Lumberyard, Amazon’s free-to-use triple-A game engine, just entered beta 1.5, adding over 200 improvements, features and fixes. 

It’ll be interesting to see if we start getting Lumberyard titles in our list of upcoming PC games.

First up, a bunch of in-preview systems have been updated. The particle editor, for example, now includes custom attribute panels that will let you drag and drop the attributes you most use from a UI panel, setting it up for easy re-use.

Developers also now have finite control over optimising the particle editor’s visual effects based on camera distance, using a bit of smoke and mirrors to increase performance.

Elsewhere, the component entity system now provides a modular and more intuitive method for constructing game and engine elements, so developers can build faster and create more complex behaviours. According to the update, “the component entity system employs reflection, serialisation, and messaging using the Lumberyard event bus (EBus) to automatically expose features of components to designers – no additional engineering required.”

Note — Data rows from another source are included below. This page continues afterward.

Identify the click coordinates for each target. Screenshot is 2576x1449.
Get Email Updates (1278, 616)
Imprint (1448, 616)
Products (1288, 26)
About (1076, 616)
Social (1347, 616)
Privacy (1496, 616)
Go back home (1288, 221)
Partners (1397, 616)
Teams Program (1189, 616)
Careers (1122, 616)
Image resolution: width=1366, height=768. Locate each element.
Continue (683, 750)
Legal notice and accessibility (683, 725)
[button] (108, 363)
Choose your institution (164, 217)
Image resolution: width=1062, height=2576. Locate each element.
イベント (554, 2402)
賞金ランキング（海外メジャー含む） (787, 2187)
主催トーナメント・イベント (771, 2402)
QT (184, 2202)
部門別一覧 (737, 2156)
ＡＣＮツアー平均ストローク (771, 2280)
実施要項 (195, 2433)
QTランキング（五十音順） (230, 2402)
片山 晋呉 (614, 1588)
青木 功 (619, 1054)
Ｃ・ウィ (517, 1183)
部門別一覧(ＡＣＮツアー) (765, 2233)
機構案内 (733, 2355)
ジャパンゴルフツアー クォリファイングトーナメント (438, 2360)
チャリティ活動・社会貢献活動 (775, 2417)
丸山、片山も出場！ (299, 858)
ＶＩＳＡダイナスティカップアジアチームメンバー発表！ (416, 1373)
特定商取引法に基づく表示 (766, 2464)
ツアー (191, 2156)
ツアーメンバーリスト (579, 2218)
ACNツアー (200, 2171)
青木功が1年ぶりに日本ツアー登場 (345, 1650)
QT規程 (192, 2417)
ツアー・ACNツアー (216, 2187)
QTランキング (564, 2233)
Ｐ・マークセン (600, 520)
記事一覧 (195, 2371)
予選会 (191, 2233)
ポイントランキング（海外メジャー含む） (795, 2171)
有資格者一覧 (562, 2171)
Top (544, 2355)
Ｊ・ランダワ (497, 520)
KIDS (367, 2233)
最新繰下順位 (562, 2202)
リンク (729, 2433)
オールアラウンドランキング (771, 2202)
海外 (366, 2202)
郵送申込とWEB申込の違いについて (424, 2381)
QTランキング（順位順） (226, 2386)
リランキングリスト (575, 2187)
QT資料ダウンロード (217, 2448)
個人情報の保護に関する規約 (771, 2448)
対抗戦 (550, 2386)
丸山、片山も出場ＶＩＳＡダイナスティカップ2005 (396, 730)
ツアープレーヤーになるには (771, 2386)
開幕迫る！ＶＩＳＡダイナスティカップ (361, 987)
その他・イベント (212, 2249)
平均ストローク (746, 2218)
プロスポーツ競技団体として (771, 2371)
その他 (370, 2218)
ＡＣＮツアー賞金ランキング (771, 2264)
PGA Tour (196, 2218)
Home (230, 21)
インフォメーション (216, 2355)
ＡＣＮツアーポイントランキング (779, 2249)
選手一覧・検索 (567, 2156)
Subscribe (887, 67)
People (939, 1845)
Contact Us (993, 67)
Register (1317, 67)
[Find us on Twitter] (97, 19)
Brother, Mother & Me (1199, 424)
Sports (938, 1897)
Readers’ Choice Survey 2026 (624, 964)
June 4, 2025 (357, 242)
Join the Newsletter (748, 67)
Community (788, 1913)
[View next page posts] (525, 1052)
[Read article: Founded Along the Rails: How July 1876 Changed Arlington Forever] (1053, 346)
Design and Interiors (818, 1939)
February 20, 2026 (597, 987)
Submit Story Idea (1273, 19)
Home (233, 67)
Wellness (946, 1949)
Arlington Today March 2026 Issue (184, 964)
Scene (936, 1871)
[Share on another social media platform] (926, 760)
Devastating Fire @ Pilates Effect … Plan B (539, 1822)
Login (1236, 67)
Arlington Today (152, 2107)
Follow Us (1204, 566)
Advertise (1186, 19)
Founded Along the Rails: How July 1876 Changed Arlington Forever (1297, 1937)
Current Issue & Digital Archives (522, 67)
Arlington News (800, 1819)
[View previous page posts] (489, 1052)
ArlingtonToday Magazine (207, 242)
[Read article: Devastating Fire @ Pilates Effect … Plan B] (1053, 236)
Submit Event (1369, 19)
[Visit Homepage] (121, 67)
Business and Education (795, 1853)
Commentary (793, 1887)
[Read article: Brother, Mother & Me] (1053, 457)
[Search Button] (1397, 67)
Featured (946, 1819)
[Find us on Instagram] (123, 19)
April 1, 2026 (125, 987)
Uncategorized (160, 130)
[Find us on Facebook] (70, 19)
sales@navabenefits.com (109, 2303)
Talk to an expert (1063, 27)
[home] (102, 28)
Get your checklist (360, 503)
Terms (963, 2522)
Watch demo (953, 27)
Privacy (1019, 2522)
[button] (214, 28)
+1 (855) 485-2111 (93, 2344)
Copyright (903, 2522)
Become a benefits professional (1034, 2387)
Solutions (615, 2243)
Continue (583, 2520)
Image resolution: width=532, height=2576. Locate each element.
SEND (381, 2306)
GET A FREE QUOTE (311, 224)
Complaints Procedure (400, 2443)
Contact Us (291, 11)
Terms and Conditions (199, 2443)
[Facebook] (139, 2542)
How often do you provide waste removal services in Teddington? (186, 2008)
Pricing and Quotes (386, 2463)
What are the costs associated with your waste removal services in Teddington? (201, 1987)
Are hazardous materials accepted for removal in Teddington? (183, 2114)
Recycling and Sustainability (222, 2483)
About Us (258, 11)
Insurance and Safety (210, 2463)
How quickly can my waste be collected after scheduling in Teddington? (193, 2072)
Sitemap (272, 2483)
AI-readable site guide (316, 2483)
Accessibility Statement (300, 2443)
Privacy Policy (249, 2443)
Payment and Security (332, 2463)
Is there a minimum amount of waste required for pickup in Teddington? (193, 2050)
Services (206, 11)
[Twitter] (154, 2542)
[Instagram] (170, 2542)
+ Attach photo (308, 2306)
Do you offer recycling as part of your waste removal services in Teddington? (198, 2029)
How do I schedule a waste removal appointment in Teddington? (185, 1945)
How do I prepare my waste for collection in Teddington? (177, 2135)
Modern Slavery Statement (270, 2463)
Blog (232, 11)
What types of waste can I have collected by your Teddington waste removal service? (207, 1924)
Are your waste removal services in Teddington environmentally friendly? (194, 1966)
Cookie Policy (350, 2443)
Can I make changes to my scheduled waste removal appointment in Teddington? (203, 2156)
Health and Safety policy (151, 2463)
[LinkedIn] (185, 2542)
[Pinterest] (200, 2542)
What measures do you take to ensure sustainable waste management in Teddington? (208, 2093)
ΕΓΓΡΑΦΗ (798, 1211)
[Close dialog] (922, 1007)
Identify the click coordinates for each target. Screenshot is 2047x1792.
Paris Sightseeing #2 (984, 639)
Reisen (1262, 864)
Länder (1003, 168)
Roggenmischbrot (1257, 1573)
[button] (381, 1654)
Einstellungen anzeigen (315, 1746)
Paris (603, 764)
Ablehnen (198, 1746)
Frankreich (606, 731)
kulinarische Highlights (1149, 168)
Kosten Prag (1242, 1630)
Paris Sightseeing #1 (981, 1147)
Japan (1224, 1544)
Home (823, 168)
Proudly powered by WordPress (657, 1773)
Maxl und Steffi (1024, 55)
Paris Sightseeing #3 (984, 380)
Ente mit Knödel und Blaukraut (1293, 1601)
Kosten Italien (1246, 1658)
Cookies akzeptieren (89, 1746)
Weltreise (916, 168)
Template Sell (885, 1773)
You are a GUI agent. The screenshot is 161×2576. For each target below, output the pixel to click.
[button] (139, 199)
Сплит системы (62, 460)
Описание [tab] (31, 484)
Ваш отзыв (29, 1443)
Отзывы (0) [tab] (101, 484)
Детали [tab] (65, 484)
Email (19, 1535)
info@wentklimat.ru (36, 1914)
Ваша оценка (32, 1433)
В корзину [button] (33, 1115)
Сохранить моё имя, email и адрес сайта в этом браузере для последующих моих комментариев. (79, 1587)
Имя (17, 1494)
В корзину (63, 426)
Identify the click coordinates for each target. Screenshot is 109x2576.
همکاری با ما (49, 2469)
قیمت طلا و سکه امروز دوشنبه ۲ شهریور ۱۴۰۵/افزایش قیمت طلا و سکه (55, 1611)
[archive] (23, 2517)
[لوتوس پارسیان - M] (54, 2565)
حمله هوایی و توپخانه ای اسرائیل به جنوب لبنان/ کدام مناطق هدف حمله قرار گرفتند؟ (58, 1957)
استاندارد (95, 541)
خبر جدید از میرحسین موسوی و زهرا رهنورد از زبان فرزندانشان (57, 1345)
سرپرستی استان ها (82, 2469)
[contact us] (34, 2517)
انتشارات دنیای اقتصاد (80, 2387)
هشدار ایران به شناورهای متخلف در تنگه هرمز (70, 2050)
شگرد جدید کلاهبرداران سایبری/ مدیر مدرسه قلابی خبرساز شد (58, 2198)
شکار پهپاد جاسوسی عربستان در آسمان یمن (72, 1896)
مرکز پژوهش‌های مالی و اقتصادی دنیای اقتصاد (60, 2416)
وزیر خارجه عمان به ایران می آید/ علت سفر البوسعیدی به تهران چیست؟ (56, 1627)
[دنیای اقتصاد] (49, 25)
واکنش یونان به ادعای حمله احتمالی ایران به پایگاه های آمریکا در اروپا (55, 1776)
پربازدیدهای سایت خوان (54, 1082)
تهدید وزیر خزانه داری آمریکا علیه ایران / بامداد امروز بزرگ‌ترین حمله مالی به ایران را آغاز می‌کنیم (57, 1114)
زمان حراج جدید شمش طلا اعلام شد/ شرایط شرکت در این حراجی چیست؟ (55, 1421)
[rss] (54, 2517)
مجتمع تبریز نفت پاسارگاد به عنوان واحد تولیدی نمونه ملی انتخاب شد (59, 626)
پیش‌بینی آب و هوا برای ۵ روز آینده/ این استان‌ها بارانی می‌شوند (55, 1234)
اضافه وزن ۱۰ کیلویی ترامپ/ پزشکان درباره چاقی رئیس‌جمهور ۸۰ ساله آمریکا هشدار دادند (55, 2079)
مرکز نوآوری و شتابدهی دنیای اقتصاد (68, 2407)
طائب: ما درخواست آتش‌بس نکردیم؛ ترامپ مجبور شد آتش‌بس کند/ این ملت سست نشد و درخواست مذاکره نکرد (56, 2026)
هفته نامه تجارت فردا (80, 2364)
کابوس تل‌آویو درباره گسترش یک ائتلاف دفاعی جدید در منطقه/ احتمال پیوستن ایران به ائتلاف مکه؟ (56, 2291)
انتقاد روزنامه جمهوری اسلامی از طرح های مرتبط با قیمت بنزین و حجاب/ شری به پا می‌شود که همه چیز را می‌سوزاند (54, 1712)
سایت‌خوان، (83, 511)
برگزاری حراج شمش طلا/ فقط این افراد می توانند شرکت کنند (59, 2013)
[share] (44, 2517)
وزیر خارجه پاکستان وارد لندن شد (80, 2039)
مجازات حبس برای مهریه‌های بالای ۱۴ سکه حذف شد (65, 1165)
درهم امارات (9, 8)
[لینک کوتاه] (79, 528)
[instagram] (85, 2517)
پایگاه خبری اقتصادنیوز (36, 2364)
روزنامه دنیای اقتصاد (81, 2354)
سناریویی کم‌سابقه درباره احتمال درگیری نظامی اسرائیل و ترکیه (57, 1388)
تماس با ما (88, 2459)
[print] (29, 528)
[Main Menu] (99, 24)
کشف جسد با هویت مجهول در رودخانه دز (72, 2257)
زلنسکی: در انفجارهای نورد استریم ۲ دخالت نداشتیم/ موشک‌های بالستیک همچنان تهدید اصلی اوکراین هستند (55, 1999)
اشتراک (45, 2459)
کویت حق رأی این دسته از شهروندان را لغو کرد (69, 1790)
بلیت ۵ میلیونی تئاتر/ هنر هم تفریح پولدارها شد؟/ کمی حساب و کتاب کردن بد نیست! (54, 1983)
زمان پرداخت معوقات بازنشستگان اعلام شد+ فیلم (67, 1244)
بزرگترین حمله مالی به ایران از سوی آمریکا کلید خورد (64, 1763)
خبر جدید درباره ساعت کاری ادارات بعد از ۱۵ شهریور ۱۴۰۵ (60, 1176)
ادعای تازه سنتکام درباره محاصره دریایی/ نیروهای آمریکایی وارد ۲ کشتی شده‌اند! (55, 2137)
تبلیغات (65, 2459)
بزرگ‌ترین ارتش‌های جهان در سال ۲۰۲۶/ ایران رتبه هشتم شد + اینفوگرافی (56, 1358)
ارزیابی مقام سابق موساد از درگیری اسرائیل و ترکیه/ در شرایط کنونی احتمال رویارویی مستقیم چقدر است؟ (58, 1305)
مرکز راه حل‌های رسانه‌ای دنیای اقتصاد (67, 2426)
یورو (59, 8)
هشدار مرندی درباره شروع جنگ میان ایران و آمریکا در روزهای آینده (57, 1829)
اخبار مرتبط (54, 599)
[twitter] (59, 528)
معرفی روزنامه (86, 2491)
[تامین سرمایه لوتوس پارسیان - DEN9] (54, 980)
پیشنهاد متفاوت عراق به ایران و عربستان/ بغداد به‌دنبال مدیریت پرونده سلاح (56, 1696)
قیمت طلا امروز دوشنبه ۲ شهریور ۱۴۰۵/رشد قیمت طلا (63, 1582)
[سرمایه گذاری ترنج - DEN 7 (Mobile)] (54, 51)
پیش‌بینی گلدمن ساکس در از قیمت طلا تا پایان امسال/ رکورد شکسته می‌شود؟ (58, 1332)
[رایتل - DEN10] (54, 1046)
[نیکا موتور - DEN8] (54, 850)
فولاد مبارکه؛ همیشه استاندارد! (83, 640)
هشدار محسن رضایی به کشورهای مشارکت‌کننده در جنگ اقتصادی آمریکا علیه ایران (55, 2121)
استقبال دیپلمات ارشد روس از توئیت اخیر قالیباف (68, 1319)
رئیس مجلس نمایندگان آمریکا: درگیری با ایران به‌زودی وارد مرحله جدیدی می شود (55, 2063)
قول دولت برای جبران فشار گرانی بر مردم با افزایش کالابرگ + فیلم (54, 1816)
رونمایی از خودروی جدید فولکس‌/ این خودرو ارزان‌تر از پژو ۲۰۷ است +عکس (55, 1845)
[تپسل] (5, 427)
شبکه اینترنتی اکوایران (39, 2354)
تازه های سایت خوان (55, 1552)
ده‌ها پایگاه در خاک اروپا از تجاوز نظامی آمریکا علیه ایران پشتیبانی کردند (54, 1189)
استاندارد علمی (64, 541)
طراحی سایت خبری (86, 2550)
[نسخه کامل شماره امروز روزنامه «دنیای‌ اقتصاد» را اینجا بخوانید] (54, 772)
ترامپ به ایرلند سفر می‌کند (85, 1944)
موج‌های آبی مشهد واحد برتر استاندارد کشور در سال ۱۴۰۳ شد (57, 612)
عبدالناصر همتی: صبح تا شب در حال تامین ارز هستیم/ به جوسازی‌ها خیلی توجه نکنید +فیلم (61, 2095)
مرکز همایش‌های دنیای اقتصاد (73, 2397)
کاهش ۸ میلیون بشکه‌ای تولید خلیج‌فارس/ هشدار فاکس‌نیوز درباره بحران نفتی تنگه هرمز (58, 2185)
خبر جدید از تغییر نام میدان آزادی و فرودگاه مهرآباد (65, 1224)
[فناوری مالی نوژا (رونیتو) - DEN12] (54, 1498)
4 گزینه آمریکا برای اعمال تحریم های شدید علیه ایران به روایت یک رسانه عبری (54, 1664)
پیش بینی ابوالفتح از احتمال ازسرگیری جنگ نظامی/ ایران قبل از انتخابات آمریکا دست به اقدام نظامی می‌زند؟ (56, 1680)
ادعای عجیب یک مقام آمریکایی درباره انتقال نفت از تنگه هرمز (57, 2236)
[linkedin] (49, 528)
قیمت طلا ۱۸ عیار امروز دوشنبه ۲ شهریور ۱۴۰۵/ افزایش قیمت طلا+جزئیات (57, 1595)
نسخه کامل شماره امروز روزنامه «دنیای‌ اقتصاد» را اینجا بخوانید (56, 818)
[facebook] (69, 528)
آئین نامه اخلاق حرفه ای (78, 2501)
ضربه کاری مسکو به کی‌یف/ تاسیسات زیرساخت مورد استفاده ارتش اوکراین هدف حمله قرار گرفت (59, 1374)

As for completely new features, the Lumberyard asset builder SDK makes its debut in beta 1.5. “Many of our customers build custom tools that require specialised assets types,” say Amazon. “Often times, these tools help developers differentiate their games, or enable their team of experts to work faster. For example, one developer we talked to uses .EPS from Adobe Illustrator to quickly generate sidescroller levels.

“This SDK enables you to use the asset processor to track, reload, automatically rebuild, and process any assets your game or in-house tools require.”

There’s a bunch of other stuff, along with much more detail, in the official post.